§ **TEXTE DE LA PAGE**:
<<<<
Il tint parole et il distribua généreusement de nouveaux cachets et même des comprimés tirés de son sac. Cette distribution qui avait très vite atteint le stade de la boite complète se serait dangereusement poursuivie sans mon intervention involontaire. Arrivant chez moi avec quelques unes de ces » friandises » je les fis découvrir à ma mère qui aussitôt voyant le danger alerta mon père lequel se précipitant sur le téléphone alerta le père de mon ami sur le fait que son fils s’était lancé dans l’exercice illégal de la médecine. Pierre bénéficia d’après son récit de sanctions mémorables qui heureusement ne firent pas avorter sa vocation puisqu’il devenu, plus tard, un excellent médecin spécialiste. Il n’y eut, heureusement, aucun accident à déplorer même si pendant quelques temps nous avons craint pour l’un de nos amis qui avait bénéficié d’une pleine boîte d’hormones féminines qui par la suite se révélèrent sans conséquences sur le comportement et les capacités de l’individu devenu adulte.
Pendant ces années passées dans les classes primaires du collège l’enseignement avait lieu, au moins pour certaines d’entre elles, et faute de place dans les bâtiments en dur, dans des classes dites préfabriquées implantées sur de petits pilotis au milieu de la cour de récréation. Il s’agissait de structures en tôle peinte et nervurée ajourées par des châssis en verre basculants, dans lesquelles on accédait par des escaliers métalliques. Je crois me souvenir qu’entre la classe de huitième et celle de septième à l’arrivée de l’escalier il y avait un petit hall commun qui accueillait nos vêtements et nos blouses sur des patères implantées de part et d’autre sur la cloison séparant cet espace de la classe. La classe elle-même était plutôt de petite dimension et se révélait assez froide l’hiver surtout en début de matinée avant que le poêle répande sa chaleur si bien qu’il nous arrivait de garder manteaux et bonnets jusqu’à la récréation. Lorsque le printemps arrivait la chaleur venait nous alanguir comme le froid nous avait engourdis dans la période précédente.
Au milieu de ces souvenirs joyeux ou amusants il y a aussi gravé dans ma mémoire le malheur qui frappa, je crois la même année, nos amis les frères Roger et Jean Fabry qui perdirent leur père dans un accident du travail et Jean Claude Bronner qui lui vit mourir sa mère de maladie. Pour les frères Fabry j’ai le souvenir ce matin là de notre sortie de classe sur le boulevard de l’Ayrolle et de leur étonnement de voir une voisine qui les attendait sur le trottoir pour les accompagner chez eux en leur annonçant que leur père avait eu un accident. Je les revois en compagnie de cette dame remontant la rue du Barry…
On nous annonça en cours d’après midi que l’accident avait causé le décès de leur père.
>>>>
Lignes d'un jeu de données:
<<<<
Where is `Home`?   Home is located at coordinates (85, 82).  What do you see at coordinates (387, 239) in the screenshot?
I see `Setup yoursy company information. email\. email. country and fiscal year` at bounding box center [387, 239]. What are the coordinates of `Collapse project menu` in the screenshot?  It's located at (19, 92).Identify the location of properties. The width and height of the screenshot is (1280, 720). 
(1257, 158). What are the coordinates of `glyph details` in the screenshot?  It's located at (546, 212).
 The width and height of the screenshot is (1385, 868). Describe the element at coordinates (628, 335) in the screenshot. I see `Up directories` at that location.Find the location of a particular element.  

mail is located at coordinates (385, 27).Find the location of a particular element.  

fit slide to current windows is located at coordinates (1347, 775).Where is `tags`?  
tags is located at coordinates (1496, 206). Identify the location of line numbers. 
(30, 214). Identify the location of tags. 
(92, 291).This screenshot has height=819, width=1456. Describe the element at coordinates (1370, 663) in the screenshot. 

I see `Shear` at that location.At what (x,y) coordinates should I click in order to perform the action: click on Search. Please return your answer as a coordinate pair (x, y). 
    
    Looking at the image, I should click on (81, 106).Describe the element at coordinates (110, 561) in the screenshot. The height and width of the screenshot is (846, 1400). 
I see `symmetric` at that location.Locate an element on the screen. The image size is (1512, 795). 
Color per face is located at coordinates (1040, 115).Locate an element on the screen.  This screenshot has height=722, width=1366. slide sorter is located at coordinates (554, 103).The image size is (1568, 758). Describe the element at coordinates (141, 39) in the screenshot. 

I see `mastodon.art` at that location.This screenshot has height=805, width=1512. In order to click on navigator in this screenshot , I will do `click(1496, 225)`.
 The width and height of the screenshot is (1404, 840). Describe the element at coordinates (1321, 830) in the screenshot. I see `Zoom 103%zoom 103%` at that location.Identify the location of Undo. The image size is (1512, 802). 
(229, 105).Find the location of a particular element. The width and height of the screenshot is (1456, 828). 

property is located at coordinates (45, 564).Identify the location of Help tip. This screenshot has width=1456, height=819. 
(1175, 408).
>>>>
§ **CONSIGNES DE TRAVAIL**:
1. Répondez aux questions suivantes à partir du texte de la page.
(a) Quel métier Pierre exerça-t-il plus tard ?
(b) Par quoi accédait-on aux classes préfabriquées ?
(c) Sur quel boulevard se fit la sortie de classe le matin où les frères Fabry apprirent l'accident de leur père ?
2. Traduisez en anglais la phrase suivante du texte de la page : « On nous annonça en cours d’après midi que l’accident avait causé le décès de leur père. »
3. Recopiez à l'identique le passage du texte de la page qui va de « Au milieu de ces » jusqu'à « de leur père. ».

§ **LISTE DES RÉPONSES**:
1.
(a) Il devint un excellent médecin spécialiste.
(b) On y accédait par des escaliers métalliques.
(c) La sortie de classe se fit sur le boulevard de l'Ayrolle.

2. In the course of the afternoon, we were told that the accident had caused their father's death.

3.
Au milieu de ces souvenirs joyeux ou amusants il y a aussi gravé dans ma mémoire le malheur qui frappa, je crois la même année, nos amis les frères Roger et Jean Fabry qui perdirent leur père dans un accident du travail et Jean Claude Bronner qui lui vit mourir sa mère de maladie. Pour les frères Fabry j’ai le souvenir ce matin là de notre sortie de classe sur le boulevard de l’Ayrolle et de leur étonnement de voir une voisine qui les attendait sur le trottoir pour les accompagner chez eux en leur annonçant que leur père avait eu un accident. Je les revois en compagnie de cette dame remontant la rue du Barry…
On nous annonça en cours d’après midi que l’accident avait causé le décès de leur père.